A Dar es Salaam-based economic and business expert, Mr Oscar Mkude, shared similar sentiments, saying Africa’s economic growth prospects were promising and attractive to multinationals.

Even the loans that African countries receive on commercial and on concessional terms, Mr Mkude said, are part of what the global worlds decides to invest in the continent after a thorough analysis of the economic growth prospects.

“The positive economic trends in Africa have led financial institutions to increasingly approve loans for investors in the region. It is a significant shift as foreign financial institutions previously hesitated to lend to African investors,” he said, cautioning against taking loans that carry exorbitant interest rates.

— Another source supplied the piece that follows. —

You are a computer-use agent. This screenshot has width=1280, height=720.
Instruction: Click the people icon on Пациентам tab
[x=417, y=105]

Africa, said Mr Mkude, has immense potential to drive economic growth for decades to come.

With its fertile land suitable for production and abundant natural resources, including minerals, many parts of the world are eager to engage in business on the continent.

“As such, strengthening the transportation sector is crucial in facilitating this…The concept of globalization cannot be fulfilled without robust transportation infrastructure. Beyond its natural resources, Africa also presents a promising market for exports, necessitating efficient transportation networks,” said Mr Mkude.

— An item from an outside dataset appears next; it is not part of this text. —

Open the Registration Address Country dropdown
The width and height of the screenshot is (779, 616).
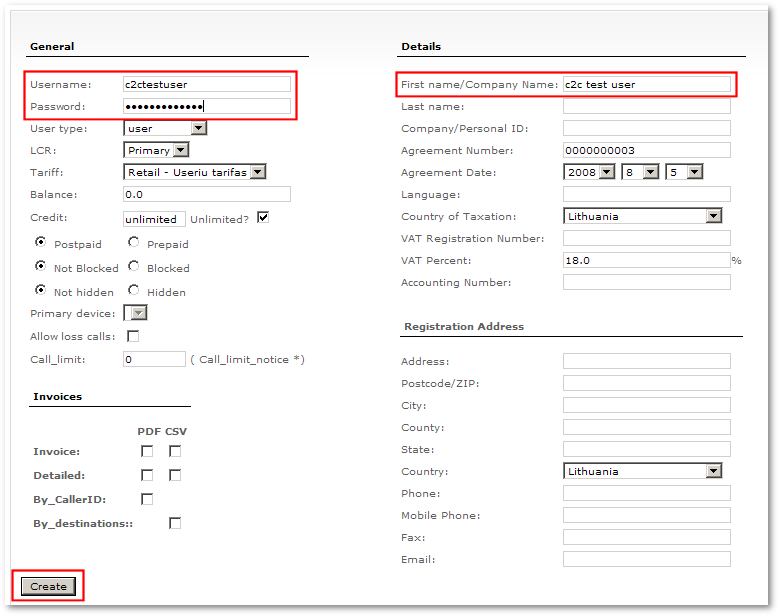pyautogui.click(x=642, y=471)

The new move by Adani reminds just how major global maritime investors, including Maersk, Bolloré, CMA-CGN, China’s COSCO, DP World, Adani, International Container Terminal Services, and Hutchison Port Holdings, have significantly increased their investments in Africa.

A report by Agility earlier this year found that over 47 percent of surveyed logistics executives worldwide plan to increase their investments in Africa.

Experts attribute the growing investment interest in Africa's freight and logistics sector partly to the increasing demand for the continent's critical minerals.

“There is no question that Africa's resources hold global significance. As global demand for these resources continues to rise, more companies are increasingly interested in understanding how to transport them efficiently,” Mr Silvanus Aswani, a supply chain manager at the port of Lamu, told the bird story agency recently.

The critical minerals market doubled in five years, between 2017 and 2022, reaching $320 billion, according to the 2023 Critical Minerals Market Review report by the International Engergy Agency. Africa hosts substantial portions of these critical mineral resources.

The demand for these metals is projected to increase sharply, more than doubling by 2030 and quadrupling by 2050. Annual revenues are projected to reach $400 billion, the IEA report detailed in an article published recently by bird agency.